Every line in the data below that has the word "agent" should be returned.

---

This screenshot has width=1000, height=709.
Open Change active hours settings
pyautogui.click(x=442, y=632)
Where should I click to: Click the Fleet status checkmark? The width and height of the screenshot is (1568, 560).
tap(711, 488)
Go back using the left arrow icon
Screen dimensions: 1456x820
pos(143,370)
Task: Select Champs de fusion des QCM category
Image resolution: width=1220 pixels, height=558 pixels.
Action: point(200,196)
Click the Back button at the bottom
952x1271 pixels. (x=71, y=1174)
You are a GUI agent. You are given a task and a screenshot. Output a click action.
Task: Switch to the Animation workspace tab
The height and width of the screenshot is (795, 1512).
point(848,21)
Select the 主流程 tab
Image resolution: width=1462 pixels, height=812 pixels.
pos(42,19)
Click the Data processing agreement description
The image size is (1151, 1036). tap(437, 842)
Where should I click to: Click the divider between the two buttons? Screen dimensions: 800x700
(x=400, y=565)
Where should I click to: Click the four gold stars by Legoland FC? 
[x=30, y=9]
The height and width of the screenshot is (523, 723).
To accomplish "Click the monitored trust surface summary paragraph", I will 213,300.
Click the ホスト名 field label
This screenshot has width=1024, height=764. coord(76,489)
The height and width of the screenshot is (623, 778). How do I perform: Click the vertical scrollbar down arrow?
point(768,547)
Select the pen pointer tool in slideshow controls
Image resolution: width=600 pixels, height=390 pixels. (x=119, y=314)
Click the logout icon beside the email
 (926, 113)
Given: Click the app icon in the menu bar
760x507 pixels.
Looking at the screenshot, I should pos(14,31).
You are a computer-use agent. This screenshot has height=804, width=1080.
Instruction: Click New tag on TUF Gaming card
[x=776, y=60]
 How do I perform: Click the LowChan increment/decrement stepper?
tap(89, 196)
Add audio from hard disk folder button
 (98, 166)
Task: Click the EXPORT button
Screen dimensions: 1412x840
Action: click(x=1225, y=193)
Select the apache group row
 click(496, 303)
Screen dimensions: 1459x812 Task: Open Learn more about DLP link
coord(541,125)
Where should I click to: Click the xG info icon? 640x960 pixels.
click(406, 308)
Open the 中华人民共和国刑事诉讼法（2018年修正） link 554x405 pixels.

---

[SOLUTION TO THIS TASK]
You are a GUI agent. You are given a task and a screenshot. Output a click action.
You are a computer-use agent. This screenshot has height=804, width=1080.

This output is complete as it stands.